Il tempo non sarebbe nulla se non fosse veloce, prende tutto quello che tu abbia mai avuto e non ti dà niente in cambio. Questo passo permette di capire come il brano voglia trasmetterci come la vita sia effimera. Come le le cose materiali, ma anche quelle immateriali, possano essere portate via dal tempo in un secondo.

Il tempo forse non è solo nemico. Probabilmente è un amico, un compagno che vuole spingerci ad apprezzare quello che abbiamo. Ci lascia solo un letto freddo su una terra quieta, silente. La nostra vita è un po’ come una terra silenziosa, quindi una distesa di pensieri, di emozioni, che nel complesso provocano un grande rumore, ma allo stesso tempo un grande silenzio dentro di noi. Il protagonista ci racconta come ci sia una porta dentro a ogni cella, una perla dentro a ogni conchiglia. La conchiglia siamo noi, è la nostra interiorità, la nostra dimensione onirica e sensazionale che tende a chiudersi, ma che, al momento dell’apertura, rivela qualcosa di unico. In ogni situazione di difficoltà c’è sempre una via di fuga, o meglio, una via per affrontare i problemi. Il ritornello parla della difficoltà del condividere la vita con qualcun altro.

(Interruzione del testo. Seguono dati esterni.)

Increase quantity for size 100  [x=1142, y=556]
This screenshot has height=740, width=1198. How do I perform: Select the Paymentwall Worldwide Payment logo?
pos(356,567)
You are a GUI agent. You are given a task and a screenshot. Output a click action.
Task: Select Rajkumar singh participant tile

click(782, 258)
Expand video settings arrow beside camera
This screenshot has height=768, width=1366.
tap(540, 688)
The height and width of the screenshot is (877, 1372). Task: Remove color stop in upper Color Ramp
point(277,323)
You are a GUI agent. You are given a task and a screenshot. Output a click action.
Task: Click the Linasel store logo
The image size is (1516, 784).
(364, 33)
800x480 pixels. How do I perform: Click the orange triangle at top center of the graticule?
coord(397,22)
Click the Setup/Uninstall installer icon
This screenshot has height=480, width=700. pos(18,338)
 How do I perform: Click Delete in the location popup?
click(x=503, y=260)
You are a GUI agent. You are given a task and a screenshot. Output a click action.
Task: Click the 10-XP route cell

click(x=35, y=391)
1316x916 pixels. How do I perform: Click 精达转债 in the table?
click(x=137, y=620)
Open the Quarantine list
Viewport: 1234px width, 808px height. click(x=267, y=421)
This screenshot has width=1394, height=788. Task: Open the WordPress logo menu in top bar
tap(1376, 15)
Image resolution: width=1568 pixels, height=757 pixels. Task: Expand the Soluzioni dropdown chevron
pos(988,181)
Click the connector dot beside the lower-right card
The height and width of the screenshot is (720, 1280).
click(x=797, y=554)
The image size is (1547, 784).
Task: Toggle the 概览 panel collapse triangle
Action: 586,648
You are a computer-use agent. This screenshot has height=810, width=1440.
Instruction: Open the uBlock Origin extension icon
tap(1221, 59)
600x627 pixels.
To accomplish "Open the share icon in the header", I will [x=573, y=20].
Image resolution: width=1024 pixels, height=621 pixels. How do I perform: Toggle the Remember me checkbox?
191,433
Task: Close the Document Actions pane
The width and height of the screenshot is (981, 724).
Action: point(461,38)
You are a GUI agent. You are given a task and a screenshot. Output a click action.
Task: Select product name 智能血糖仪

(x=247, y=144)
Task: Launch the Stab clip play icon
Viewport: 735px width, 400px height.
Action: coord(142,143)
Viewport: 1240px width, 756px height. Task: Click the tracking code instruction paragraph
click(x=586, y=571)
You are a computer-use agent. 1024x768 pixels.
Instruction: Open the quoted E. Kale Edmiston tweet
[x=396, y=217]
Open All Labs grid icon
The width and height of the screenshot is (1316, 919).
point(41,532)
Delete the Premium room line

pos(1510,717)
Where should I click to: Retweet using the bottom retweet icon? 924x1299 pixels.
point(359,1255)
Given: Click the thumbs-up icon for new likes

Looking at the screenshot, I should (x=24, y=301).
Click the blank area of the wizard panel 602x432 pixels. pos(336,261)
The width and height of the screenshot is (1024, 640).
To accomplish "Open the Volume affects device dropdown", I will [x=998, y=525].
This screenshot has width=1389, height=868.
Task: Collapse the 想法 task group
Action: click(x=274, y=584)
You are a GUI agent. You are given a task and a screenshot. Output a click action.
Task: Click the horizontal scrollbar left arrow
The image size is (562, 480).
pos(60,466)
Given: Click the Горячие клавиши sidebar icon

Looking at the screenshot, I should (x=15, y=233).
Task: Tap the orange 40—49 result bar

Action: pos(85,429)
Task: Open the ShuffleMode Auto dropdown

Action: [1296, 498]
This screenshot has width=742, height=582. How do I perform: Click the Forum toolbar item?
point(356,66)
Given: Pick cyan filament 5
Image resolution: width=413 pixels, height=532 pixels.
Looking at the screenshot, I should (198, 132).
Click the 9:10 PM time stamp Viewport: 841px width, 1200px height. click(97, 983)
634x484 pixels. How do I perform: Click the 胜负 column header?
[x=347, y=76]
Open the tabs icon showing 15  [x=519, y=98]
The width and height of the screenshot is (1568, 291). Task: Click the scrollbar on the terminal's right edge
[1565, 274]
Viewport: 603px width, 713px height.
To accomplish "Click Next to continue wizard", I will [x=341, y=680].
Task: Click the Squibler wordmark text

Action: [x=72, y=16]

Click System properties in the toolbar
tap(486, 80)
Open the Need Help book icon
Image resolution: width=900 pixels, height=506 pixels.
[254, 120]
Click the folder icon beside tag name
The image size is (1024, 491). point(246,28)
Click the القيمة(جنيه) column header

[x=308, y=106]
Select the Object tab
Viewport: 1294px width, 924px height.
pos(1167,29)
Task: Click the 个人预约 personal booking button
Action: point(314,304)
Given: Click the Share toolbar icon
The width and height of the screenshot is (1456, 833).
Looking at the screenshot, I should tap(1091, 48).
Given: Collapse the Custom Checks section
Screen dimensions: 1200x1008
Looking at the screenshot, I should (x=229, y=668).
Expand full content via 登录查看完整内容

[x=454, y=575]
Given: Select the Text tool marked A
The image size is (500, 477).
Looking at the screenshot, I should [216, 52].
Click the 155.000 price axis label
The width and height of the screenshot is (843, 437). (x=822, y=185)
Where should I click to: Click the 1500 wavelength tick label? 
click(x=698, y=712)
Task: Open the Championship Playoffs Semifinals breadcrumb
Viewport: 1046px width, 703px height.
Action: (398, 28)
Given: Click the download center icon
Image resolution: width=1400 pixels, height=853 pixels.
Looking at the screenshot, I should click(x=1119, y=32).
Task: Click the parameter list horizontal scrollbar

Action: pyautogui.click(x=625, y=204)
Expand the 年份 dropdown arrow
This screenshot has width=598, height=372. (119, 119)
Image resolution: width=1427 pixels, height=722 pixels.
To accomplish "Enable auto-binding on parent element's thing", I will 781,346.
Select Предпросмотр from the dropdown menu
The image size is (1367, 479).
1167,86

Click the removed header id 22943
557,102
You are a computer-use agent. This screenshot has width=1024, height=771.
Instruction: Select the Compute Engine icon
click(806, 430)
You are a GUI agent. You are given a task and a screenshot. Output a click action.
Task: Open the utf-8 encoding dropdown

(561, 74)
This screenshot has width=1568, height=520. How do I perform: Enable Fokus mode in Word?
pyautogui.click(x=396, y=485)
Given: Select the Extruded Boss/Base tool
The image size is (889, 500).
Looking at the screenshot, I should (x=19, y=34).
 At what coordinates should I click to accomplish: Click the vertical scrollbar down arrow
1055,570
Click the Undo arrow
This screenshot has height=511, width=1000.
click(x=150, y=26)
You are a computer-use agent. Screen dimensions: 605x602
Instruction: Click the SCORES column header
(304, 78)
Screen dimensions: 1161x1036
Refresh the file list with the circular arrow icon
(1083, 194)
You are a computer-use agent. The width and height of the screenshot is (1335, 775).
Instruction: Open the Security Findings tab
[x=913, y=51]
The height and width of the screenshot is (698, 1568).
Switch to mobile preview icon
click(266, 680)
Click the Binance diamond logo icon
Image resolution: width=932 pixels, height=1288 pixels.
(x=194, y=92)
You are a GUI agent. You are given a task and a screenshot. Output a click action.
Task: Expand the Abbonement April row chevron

La difficoltà della vita consiste proprio nell’affrontare i momenti insidiosi e di felicità con sincerità, con la sincerità di un bambino pronto a dare amore. La vita ci mostra chi siamo veramente. Ci aiuta, ci sostiene e talvolta ci riporta alla realtà. Ci riporta alla nostra vera identità, che è il regalo più prezioso. Troppo spesso oggi la nascondiamo, ci celiamo dietro a delle maschere, come secondo l’autore Pirandello, le quali devono essere abbattute, mediante la corsa al nostro rifugio. Il rifugio del nostro cuore, il rifugio dell’amore. La verità si nasconde negli atti, nella dialettica sincera e corretta, nel desiderio di essere ricordati. Come secondo Leopardi, il ricordo si manifesta nella memoria dei posteri. Perdere tutto ci porta a ricordare chi siamo. Il comprendere è la chiave per agire. Bisogna ricercare la corretta armonia tra pensiero, parola e azione. La caduta libera è il momento in cui dobbiamo trovare il cambiamento, girandoci, trovando un’altra prospettiva. I miti sono l’esempio più calzante per comprendere come osservare le cose da un’altro punto di vista ci permetta di descrivere meglio gli eventi. I miti si fondono con la religione, con la dimensione spirituale, a dimostrazione di come la ricerca della verità alla base del mondo abbia un lato più sognante, trasparente. Il mito può rappresentare un’utopia, un’eterotopia, ma sempre qualcosa di raggiungibile con la fantasia. Il nostro corpo è un mezzo, diventa un tramite mediante il quale possiamo raggiungere le porte del vuoto disegnano i nostri luoghi e paesaggi interiori. Questa è la memoria.

Il protagonista dice come egli non sia una persona a cui piace sprecare il tempo cercando un lato positivo. La felicità non esiste, è qualcosa di utopico, come la vita stessa. Possiamo solo perseguire la realizzazione, cercare la perfezione, senza mai raggiungerla. L’imperfezione è l’essenza stessa del mondo. E ciò lo rende il miglior posto concreto in cui stare. Chris Cornell ci dice di tenerci, prima di scomparire. Prima che tutto venga distrutto. Anche la distruzione appartiene a quest’ottica di perfezione, facendo parte di un disegno più ampio e rispetto a noi intangibile. L’amore ci salverà.